■ Excerpted text:

◆ ◆ ◆ ◆ ◆ ◆ ◆

Holland Estate was a sugar plantation of around 3,525 acres in Saint Thomas-in-the-East, Jamaica; not to be confused with a plantation of the same name in the parish of Saint Elizabeth. Created during or before the 18th century, it had 641 slaves in 1832, the year before slavery was ended in most of the British Empire.

== Location and complex ==
Holland Estate was located on the easternmost reaches of the Plantain Garden River valley, with the plantation's complex of buildings on the River's northern bank. The English architect James Hakewill wrote that at some point before 1821, a settlement in which Holland Estate's slaves resided was destroyed by a flood and the proprietor of the plantation built lodgings to replace them by the sea, though it is not specified where.

In 1792, Holland was written to be a sugar estate consisting of a cattle mill, windmill and two water mills; by 1821, the estate also purportedly included a boiling house, still house, barracks for employees, an overseer's house and a change-of-air house for use of convalescents.

== History ==
Among the earliest known owners of Holland Estate was John Kennion who sold the plantation, including 400 slaves, to Simon Taylor in 1771 for £100,000. Taylor was regarded as the wealthiest planter in Jamaica upon his death in 1813, owning 2,248 slaves divided between his Holland and Lyssons Estates as well as his residence in Kingston Parish, Prospect Pen. In the probate inventory after Taylor's death, 610 slaves were counted at Holland and valued at £50,120.

◆ ◆ ◆ ◆ ◆ ◆ ◆

(Stored data entries)
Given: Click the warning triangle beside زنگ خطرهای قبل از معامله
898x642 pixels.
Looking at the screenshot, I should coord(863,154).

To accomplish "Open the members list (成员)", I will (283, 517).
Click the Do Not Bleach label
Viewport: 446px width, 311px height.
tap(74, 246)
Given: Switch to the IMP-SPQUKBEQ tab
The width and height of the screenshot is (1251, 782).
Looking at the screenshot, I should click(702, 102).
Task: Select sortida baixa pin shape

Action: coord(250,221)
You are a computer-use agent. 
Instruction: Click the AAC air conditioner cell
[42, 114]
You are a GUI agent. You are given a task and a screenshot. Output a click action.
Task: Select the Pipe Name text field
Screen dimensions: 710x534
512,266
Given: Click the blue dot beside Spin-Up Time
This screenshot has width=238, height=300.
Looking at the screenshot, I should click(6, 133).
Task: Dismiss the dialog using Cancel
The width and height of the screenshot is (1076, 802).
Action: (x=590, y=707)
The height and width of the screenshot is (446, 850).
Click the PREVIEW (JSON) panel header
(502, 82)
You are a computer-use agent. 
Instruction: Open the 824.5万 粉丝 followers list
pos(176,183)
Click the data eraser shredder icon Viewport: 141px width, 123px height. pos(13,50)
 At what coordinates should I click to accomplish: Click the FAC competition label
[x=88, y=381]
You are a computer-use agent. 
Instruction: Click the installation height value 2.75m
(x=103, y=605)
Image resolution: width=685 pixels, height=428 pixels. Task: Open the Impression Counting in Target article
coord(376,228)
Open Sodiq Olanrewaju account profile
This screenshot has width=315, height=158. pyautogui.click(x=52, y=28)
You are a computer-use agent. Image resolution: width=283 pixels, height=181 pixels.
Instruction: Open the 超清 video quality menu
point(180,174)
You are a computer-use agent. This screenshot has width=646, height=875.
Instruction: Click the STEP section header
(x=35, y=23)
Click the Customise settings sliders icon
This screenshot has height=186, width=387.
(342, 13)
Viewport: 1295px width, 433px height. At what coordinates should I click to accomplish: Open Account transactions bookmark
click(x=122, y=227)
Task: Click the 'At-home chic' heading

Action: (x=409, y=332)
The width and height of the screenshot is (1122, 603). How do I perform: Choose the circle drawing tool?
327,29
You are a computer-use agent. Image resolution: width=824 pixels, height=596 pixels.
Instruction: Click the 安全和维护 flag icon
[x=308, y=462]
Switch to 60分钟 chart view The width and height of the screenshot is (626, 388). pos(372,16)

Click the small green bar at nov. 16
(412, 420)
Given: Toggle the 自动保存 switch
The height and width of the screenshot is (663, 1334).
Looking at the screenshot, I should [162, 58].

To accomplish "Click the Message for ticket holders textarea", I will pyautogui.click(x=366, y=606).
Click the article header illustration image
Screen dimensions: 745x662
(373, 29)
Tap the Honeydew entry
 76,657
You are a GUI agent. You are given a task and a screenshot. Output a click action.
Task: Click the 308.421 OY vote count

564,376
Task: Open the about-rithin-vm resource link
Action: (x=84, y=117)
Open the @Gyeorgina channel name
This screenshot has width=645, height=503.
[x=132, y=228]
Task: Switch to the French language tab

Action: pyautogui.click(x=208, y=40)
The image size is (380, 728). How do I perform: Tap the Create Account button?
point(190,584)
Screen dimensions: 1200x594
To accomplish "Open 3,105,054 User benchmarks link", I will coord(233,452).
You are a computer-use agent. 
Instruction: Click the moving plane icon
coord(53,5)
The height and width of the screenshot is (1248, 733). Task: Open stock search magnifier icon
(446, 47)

◆ ◆ ◆ ◆ ◆ ◆ ◆

■ What needs to be done: Repeat the passage on Holland Estate word for word, beginning at the words "In 1792, Holland" and stopping after "valued at £50,120.".

■ Solution to this task:
In 1792, Holland was written to be a sugar estate consisting of a cattle mill, windmill and two water mills; by 1821, the estate also purportedly included a boiling house, still house, barracks for employees, an overseer's house and a change-of-air house for use of convalescents.

== History ==
Among the earliest known owners of Holland Estate was John Kennion who sold the plantation, including 400 slaves, to Simon Taylor in 1771 for £100,000. Taylor was regarded as the wealthiest planter in Jamaica upon his death in 1813, owning 2,248 slaves divided between his Holland and Lyssons Estates as well as his residence in Kingston Parish, Prospect Pen. In the probate inventory after Taylor's death, 610 slaves were counted at Holland and valued at £50,120.